━━ INPUT
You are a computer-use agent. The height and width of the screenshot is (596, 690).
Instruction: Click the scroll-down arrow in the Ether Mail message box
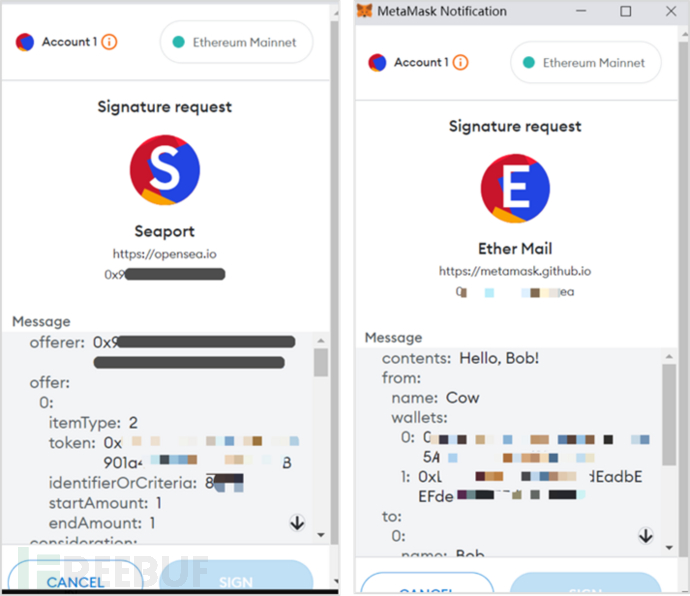[x=646, y=536]
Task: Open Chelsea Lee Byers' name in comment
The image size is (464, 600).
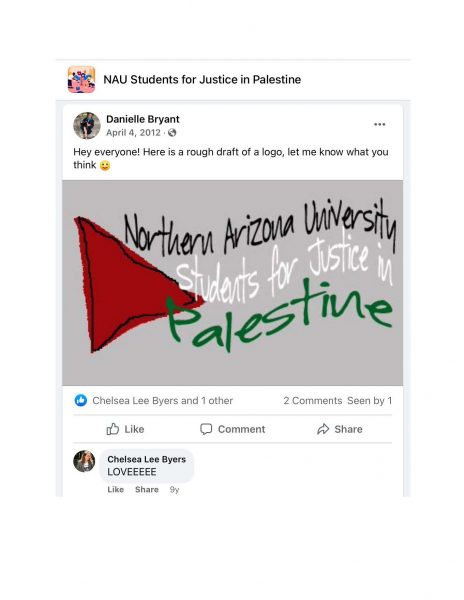Action: pos(147,459)

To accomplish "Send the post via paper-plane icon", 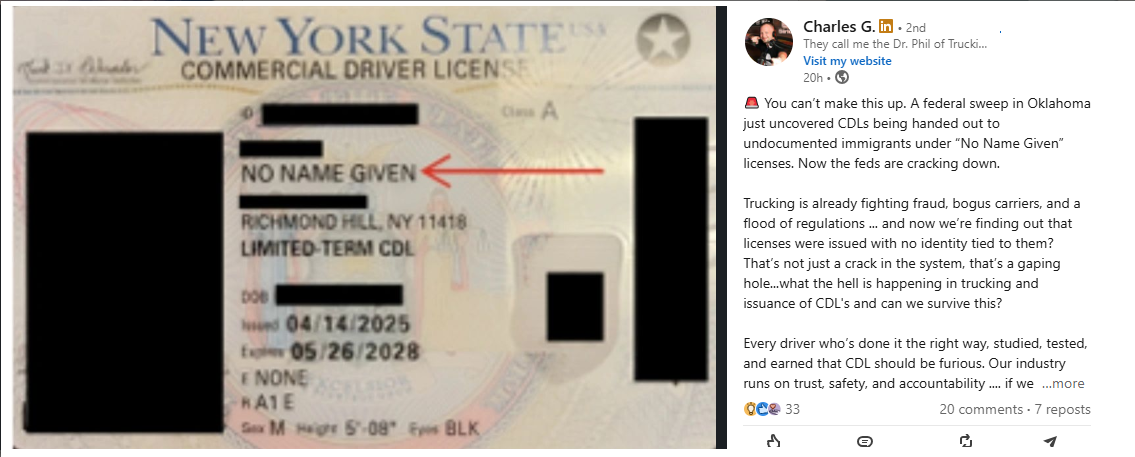I will 1050,441.
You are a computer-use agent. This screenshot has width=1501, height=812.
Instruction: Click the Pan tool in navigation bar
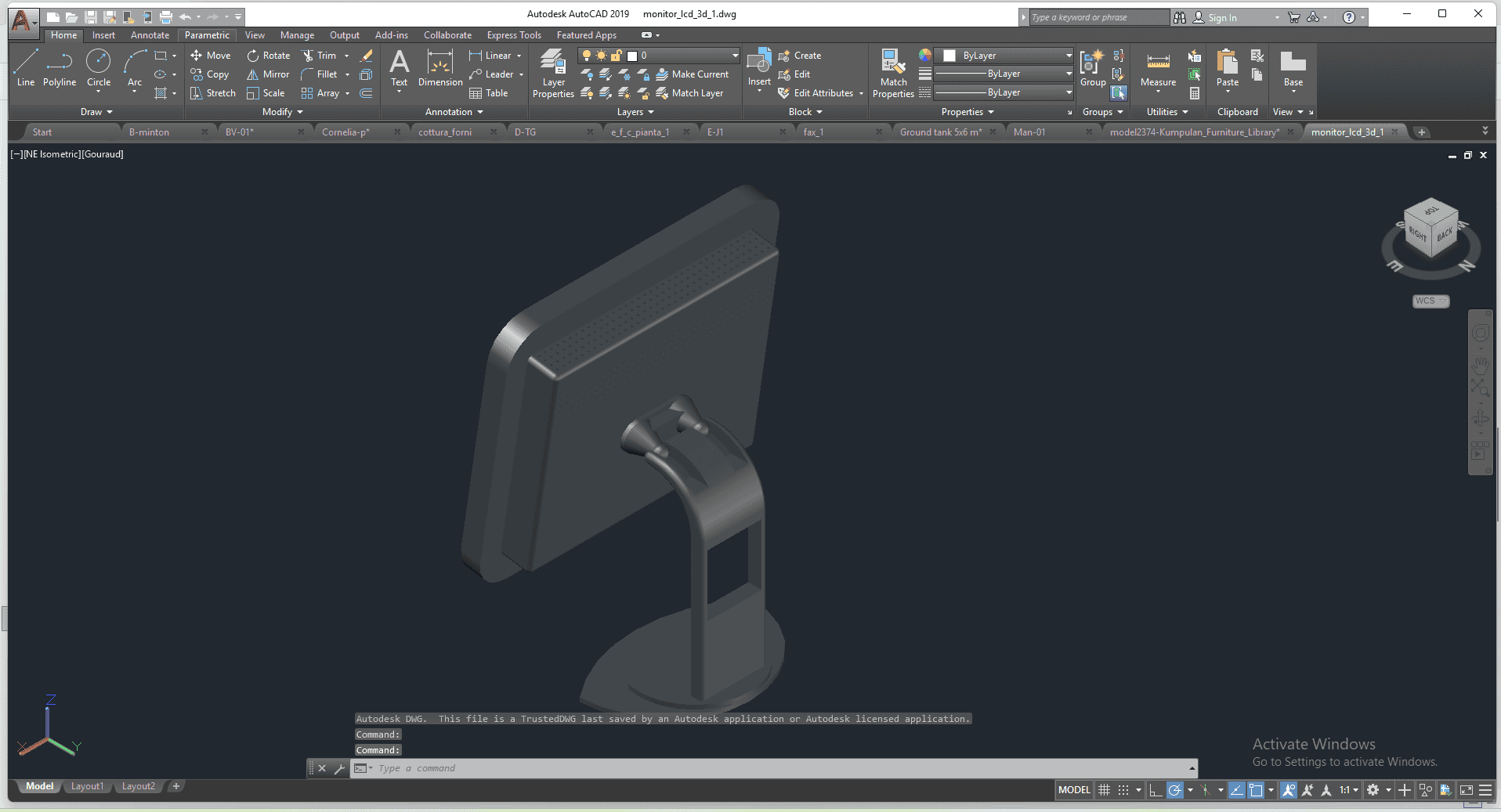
━━━━
From the line containing "You are a computer-use agent. This" down to the final line of the material above, reproduce each line exactly and include no images.

### YOUR RESPONSE
You are a computer-use agent. This screenshot has width=1501, height=812.
Instruction: Click the Pan tool in navigation bar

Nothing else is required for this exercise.